Auto Search for Best Practice of RyzenAI ONNX Model Quantization#
This guide explains how to use the Auto Search framework to perform optimal quantization of an ONNX model on the RyzenAI platform. The framework automatically searches for the best configuration to balance accuracy, search time by adjusting quantization settings.
Search Config Settings#
a. Search Space Building
The search space defines the range of potential quantization configurations that the Auto Search framework will explore. The goal is to explore different combinations of quantization parameters to find the best trade-off between accuracy, latency and quantization complexity.
one example: You can specify different bit widths (e.g., 8-bit, 4-bit) for weights and activations, calibration algorithms, FastFinetune hyper-parameters, etc.

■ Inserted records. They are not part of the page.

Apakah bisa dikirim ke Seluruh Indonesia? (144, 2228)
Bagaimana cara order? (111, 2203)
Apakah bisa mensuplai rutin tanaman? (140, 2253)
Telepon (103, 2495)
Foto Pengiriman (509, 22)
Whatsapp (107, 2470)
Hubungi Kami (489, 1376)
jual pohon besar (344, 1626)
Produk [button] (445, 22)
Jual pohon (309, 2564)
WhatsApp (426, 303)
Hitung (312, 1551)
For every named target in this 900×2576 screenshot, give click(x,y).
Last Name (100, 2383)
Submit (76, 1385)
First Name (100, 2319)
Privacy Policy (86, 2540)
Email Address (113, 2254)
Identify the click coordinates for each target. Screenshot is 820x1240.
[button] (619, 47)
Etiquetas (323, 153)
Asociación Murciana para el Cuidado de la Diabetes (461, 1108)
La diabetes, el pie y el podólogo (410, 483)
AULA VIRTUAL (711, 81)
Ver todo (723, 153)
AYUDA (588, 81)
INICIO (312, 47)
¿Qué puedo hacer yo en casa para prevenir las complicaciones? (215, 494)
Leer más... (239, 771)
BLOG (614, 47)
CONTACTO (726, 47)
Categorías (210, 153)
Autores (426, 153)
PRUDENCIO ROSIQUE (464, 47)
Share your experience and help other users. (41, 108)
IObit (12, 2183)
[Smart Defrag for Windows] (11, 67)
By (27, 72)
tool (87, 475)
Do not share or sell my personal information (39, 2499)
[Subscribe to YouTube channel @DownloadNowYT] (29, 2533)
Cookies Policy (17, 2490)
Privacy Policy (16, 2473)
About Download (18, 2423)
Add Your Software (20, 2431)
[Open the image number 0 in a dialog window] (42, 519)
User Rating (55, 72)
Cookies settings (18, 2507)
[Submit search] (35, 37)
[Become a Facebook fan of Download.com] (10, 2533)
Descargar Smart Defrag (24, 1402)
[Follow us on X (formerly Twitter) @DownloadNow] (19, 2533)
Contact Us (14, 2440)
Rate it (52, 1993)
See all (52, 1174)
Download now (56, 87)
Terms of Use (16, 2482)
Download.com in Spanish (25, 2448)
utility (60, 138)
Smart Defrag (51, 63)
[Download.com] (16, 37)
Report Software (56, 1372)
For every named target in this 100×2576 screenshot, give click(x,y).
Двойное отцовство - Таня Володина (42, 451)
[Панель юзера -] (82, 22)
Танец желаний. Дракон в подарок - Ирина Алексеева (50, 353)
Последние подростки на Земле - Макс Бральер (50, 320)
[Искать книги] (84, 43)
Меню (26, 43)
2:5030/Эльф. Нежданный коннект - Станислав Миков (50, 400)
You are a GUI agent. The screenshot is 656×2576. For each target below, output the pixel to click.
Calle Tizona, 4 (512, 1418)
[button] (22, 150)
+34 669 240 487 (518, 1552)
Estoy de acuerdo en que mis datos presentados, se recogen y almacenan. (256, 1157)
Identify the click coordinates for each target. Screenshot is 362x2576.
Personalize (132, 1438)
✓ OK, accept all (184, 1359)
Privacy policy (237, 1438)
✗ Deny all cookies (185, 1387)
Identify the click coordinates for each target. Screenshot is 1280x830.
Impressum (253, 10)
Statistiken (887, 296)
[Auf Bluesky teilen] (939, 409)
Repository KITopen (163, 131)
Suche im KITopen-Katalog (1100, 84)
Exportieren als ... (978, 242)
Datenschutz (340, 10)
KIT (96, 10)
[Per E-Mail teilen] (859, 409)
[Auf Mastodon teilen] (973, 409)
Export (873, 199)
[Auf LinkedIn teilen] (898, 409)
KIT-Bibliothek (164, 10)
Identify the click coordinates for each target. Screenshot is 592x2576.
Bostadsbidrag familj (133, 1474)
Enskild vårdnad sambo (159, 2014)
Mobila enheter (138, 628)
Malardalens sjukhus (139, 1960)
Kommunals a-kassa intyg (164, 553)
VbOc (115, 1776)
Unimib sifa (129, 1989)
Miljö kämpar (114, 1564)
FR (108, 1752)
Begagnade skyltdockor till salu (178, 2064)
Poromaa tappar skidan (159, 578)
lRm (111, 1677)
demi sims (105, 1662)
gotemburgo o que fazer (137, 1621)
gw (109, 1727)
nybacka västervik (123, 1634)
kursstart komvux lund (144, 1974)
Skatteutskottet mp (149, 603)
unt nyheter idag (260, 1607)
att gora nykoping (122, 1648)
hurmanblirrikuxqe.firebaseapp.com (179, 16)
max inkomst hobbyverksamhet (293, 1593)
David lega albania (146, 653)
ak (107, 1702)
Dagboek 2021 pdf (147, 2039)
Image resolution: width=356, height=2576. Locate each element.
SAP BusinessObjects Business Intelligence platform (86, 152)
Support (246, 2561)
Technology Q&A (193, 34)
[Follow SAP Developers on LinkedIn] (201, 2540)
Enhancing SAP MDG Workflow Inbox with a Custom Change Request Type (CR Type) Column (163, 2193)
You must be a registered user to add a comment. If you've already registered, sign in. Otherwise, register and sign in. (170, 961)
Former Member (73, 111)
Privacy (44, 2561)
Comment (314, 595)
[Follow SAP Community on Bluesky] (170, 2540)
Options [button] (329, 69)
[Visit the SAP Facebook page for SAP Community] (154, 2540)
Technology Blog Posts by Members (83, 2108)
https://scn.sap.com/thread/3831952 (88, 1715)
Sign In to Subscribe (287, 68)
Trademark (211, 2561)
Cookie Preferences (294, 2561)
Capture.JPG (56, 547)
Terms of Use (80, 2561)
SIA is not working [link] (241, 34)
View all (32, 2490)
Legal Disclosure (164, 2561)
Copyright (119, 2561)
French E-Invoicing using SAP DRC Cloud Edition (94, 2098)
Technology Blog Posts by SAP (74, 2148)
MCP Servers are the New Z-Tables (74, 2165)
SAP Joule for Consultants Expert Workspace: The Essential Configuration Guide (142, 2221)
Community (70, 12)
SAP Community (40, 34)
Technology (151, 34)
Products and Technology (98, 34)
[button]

search_space: dict[str, any] = {
"calibrate_method": [CalibrationMethod.MinMax, CalibrationMethod.Percentile],
"activation_type": [QuantType.QInt8, QuantType.QInt16,],
"weight_type": [QuantType.QInt8,],
"include_cle": [False],
"include_fast_ft": [False],
"extra_options": {
'ActivationSymmetric': [False,],
'WeightSymmetric': [True],
"CalibMovingAverage": [False, True],
"CalibMovingAverageConstant": [0.01],
}
}
multi-space settings: Combine multi-search spaces into one, where you can control the search order and avoid some bad config combination.
space1 = auto_search_ins.build_all_configs(auto_search_config.search_space_XINT8)
space2 = auto_search_ins.build_all_configs(auto_search_config.search_space)
auto_search_ins.all_configs = space1 + space2
The search space can be configured manually or based on predefined templates.
GPU setting: For taking advantage of GPU resources, we could set GPU to do model optimization and inference. Specifically, set the ‘OptimDevice’ and ‘InferDevice’ to be the GPU number in the ‘FastFinetune’ item. In order to call the GPU smoothly, we need to insall onnxruntime-gpu after uninstalling onnxruntime.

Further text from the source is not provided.